With any pretense of curation gone, I'm afraid Steam will go the way of the Apple App Store. It is a swamp of copycats and low quality half-efforts. Sure, there's quality in there, but it is awfully hard to find.
I hope they make the entrance price high. Steam is already clogged with a lot of subpar stuff. Perhaps if a developer has to put down a chunk of change, he/she will think twice about publishing the 37th zombie-tower-defense erotic (but PG!) visual novel.
> I hope they make the entrance price high [..] Perhaps if a developer has to put down a chunk of change, he/she will think twice about publishing the 37th zombie-tower-defense erotic (but PG!) visual novel.
Please not, the 37th is the best of all!
Seriously, you are arguing that developers should be hindered from making software so that you don't have to make a selection from so many titles.
Alternative solution for your problem: Replace the generic ratings with ratings calculated only from my friends' and my ratings (or with people matched via ratings of games I played and rated as well).
I like alternative solutions to this problem, but I don't think yours solves all cases of the problem. What if someone keeps a tightly knit group of friends? Your solution relies on having a substantially sized community of friends that play a wide variety of games, of which, they write reviews for. I feel this is a really tight use case, and one Steam might need to retrain a community for. Do you still think it would work?

————————

» SET EXERCISE 1
In the discussion about Steam above, what does the first commenter fear Steam will end up like?
» SET EXERCISE 2
Carry on the discussion about Steam above, starting after its last sentence.

» RECORDED DATA

————————

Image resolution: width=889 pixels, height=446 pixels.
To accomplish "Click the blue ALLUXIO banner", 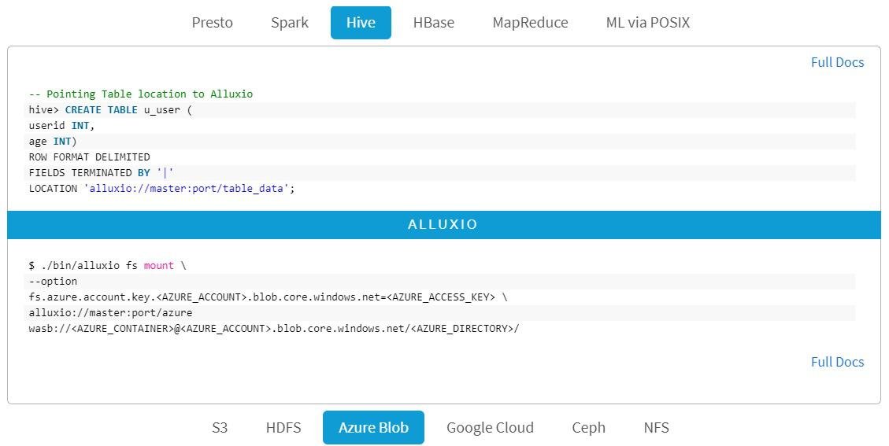I will (x=443, y=224).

————————

» TASK ANSWER 1
The Apple App Store.

» TASK ANSWER 2
There's also the argument that other providers are out there, too itch.io. This compels me to think that the problem isn't really that these software engineers/game developers aren't really hindered in terms of how they're exposed.
Which app store 'gets it right' and how close to do you feel it's use case is to Steam's?
> I like alternative solutions to this problem, but I don't think yours solves all cases of the problem.
If I cared enough about solving "all cases of the problem" I'd probably not post my solution here but patent it and live off royalty fees for the remainder of my life ;)
Honestly, my solution collides with the aim of any game provider: I want recommendations based on trust, games providers want to sell games. If steam implemented my solution, it might work out, but it also might lead to a decline in sales (because I suspect most people to buy stuff based on some arbitrary "rating").
> Which app store 'gets it right' and how close to do you feel it's use case is to Steam's?
None, because the store's and my goals are mutually exclusive (at least as far as "app stores" work for now): I want stuff I like, the store wants my money. There is no incentive to implement my solution because, as of now, there is no evidence that the store makes more money by not pushing unwanted apps into my face.
PS: Thanks for your feedback, it forced me to reflect upon and spell out things I usually take for granted because I live in my own filter bubble.
Reading this made me realize how common this is among modern "free" to use communities. Steam doesn't directly charge us any money to use Steam, only for games. Thus, there is no direct fiscal consequence for showing lower quality games. As long as they have games people want that you can't get elsewhere or have some quality overall, people will use it.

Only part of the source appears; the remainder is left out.